Le jeu en lui-même est le même, mais on a un peu poussé les potards de la D.A. : nouvelles illustrations, nouvelle extension incluse, une règle qui change… Le but est véritablement de créer un objet de collection, avec tirage limité, voire numéroté. La boite est plus grande (au grand dam des citadins), les finitions plus soignées. Non, je ne pense pas aux « Aventuriers du Rail » … mais puisque vous le mentionnez on n’a pas moins de 3 versions anniversaire (2 pour les 10 ans version U.S. et 15 ans version Europe). La boite Europe est encore trouvable et je dirais même qu’elle a un peu de mal à s’écouler. Cependant, la boite U.S. s’arrache littéralement : on ne la trouve qu’à 250€ sur les bons sites. La version Catan 3D Collector’s Edition 2005 (10th Anniversary), plus ancienne, est une vraie débauche : coffre de rangement en bois, l’île est intégralement en 3D. C’est un objet insortable mais qui, telles les versions géantes, s’affiche très bien dans son salon. Et quelquefois la sauce ne prend pas : la boite 20eme anniversaire de Carcassonne (2021) est encore trouvable à 20€, peut-être le tirage n’a pas séduit le collectionneur…

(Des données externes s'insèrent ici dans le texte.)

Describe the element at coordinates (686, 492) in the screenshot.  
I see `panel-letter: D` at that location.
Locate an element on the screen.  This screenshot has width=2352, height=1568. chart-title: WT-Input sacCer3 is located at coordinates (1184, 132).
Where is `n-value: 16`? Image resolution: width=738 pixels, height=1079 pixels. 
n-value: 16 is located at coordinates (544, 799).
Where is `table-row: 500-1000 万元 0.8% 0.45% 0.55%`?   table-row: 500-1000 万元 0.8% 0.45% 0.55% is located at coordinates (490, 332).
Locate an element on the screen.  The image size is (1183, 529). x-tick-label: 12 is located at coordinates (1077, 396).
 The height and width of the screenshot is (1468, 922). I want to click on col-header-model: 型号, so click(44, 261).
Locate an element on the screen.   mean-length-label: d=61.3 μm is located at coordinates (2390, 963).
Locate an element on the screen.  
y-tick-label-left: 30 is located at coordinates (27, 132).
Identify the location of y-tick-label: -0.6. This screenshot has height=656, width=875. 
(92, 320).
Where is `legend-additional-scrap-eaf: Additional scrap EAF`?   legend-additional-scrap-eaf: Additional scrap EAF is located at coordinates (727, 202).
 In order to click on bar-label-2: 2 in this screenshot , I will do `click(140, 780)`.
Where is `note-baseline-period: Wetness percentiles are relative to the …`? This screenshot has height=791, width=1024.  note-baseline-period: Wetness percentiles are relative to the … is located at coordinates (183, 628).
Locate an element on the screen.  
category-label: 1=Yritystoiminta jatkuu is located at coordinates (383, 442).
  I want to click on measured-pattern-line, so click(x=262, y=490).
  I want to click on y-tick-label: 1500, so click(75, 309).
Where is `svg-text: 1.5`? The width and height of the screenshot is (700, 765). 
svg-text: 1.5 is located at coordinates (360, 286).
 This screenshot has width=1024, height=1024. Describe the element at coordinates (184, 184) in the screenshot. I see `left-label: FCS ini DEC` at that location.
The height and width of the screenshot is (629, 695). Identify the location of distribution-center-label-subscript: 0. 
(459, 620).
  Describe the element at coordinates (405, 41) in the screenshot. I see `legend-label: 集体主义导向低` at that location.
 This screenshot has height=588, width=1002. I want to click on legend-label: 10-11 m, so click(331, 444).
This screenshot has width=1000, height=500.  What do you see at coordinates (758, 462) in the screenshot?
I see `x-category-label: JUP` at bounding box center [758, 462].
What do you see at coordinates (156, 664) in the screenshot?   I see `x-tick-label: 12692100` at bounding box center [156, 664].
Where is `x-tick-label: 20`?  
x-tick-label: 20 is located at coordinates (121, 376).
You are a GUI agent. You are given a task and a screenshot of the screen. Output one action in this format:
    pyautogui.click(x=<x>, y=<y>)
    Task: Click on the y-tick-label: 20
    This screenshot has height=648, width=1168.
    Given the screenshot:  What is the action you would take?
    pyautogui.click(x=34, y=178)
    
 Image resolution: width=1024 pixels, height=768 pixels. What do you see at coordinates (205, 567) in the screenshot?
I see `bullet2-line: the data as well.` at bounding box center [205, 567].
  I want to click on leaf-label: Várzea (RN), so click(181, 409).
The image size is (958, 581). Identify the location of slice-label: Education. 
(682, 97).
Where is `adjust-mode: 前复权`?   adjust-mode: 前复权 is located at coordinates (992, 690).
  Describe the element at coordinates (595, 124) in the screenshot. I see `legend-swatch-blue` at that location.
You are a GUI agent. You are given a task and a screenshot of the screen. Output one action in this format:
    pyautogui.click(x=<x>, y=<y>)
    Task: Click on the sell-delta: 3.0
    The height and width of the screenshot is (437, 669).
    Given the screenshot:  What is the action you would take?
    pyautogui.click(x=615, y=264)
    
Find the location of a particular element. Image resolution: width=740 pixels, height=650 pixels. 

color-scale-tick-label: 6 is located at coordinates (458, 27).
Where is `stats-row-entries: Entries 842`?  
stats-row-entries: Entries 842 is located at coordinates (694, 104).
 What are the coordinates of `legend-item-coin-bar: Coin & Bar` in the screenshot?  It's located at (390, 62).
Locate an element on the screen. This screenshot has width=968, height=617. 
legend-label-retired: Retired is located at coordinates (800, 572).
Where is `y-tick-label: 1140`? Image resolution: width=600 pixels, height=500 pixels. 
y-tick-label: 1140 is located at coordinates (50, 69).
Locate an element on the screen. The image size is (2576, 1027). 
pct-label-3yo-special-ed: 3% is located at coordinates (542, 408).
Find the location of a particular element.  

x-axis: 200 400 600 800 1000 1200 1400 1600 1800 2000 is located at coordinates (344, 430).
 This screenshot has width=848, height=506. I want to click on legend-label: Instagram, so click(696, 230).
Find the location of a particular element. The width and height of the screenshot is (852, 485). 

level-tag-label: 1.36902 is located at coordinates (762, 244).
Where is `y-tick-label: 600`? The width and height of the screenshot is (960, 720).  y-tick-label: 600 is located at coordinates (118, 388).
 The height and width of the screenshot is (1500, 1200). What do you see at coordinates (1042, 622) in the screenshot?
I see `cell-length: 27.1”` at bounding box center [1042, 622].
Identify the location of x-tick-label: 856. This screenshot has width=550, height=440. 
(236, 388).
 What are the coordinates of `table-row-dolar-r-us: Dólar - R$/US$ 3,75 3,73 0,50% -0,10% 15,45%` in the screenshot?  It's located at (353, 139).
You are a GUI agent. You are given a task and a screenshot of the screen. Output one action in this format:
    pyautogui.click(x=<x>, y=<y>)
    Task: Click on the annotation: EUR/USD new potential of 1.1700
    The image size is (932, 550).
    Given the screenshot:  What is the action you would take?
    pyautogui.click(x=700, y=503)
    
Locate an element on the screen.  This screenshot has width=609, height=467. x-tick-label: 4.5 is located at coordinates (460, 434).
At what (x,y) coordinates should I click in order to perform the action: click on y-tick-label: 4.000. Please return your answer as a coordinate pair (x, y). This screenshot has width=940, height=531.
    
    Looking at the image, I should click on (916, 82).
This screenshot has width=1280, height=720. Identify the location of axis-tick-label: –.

Faites la paix avec vos jeux
La pile de la honte est un problème dont je suis la première victime. Je me suis rangé des KS comme on se range des voitures. J’ai fait la paix avec les versions collector. Je garde une collection bien fournie, mais je suis actuellement dans un processus d’épuration méthodique des jeux qui ne sortent pas, ce qui me pousse aussi à me poser de saines questions sur ce que ce que je n’aime pas et sur ce que j’aime (et cette dernière question m’amène à de nouveaux achats, évidemment).
Je confesse aussi avoir vécu le déchirement du désir d’achat d’un jeu au moment où sa réédition, illustrée par le grand Vincent Dutrait, allait sortir… que faire, attendre ou craquer ?
« Il faut jouer ce qu’on aime », voilà une maxime simple.
De nos jours, les règles d’un jeu sont disponibles en ligne et connaitre le jeu avant de l’expérimenter devrait faire partie de nos habitudes d’achat. Les vidéos de déballage et d’explications des règles sont nombreuses. Nous sommes à l’aube de « l’achat réfléchis » (d’autant plus qu’avoir un prêt bancaire pour acheter un appartement plus grand relève du parcours du combattant ; sans parler de réchauffement climatique).
Que vous soyez joueur, collectionneur ou pur spéculateur : Craquez donc, mais craquez en pleine conscience.